TunkRank Improvements

Posted: 17 February 2010 in Uncategorized
Tags: , , , , , , , , ,

Over the past few weeks, I’ve been working on a number of improvements to TunkRank that I will be rolling out tonight. First, I’ve secured a server to host it on, rather than my old Dell laptop, so reliability should improve and TunkRank is no longer a slave to dynamic DNS problems. Also, my cable company is less likely to hunt me down. TunkRank has gotten some increased attention over the past few weeks, including from Chris Dixon, CEO of the wonderful website hunch:

Twitter could fix the whole follower obsession by highlighting a more meaningful metric like TunkRank.

Awesome! So with this new version, there are a few changes that will immediately impact you, the end-user. I’ll go into the ones that affect you the most first, followed by some technical points of interest for those who care. Then I’ll conclude with a couple of hints at the future.

Changes to TunkRank

First and foremost, I have changed the main score that is reported. Previously I was using a percentile in the range (1-100). This got a lot of objections and created confusion. Partially because I consider the 100th percentile to be the “top-tier” of users, while standardized testing often reports the 99th percentile to mean you performed better than 99% of the population. Also, most people who actually care about their scores enough to use TunkRank are in the 95-100 percentile range, making more fine-grained comparisons difficult.
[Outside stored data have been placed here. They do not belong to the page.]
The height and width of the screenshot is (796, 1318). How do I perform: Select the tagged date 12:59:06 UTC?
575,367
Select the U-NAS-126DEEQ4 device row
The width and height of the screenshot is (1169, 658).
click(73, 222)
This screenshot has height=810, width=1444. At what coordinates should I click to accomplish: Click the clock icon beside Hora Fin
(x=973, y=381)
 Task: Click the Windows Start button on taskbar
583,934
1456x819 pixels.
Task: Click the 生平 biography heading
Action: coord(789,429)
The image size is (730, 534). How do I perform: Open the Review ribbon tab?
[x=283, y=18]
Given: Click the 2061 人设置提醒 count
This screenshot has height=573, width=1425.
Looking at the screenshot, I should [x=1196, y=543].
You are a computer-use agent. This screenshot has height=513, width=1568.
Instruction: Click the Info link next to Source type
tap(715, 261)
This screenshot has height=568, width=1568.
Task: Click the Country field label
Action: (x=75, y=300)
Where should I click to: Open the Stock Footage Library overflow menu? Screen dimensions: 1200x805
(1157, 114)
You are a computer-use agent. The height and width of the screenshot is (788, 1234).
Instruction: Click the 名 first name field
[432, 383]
Neal Richter even posted on his blog some suggestions for improving it (quite a while ago, now).

I took a page out of Neal’s book with the log scores, but I also put it in a range where the most influential twitter user (let’s call her MAX) will always have a score of 100. Your TunkRank Score™ is the ratio of the log of your raw score to the log of MAX’s score. So formulas aside, this means your TunkRank score is directly comparable to other users and is always in perspective of the maximum influence exerted by any user in the Twitterverse. Incidentally, comparing users with a difference of seven TunkRank score points means the user with the higher score is about twice as influential.

Accessing the API has also changed slightly, and I apologize to anyone actually using it at the moment. Basically, I am matching the API calls to more closely conform to the URLs used on the web side, and I’m returning more information with each call. TunkRank also supports XML responses in addition to JSON. You can find all of the documentation here.

Some Technical Notes

As part of the move, I’ve decided to transition from using Merb to Rails. My original decision to use Merb was partially as a learning exercise, but also because Merb appealed to me with its being lightweight. However, I often ran into roadblocks because some useful plugin wasn’t supported (or I couldn’t figure out how to make it work in the limited time I had). Sometimes the documentation for Merb was very good and sometimes it was absent altogether. Rails, on the other hand, has a substantial amount of documentation and people are always blogging about the best way to do things — which makes life as a developer much easier. Rails is my day job, so I knew I could transition quickly and easily.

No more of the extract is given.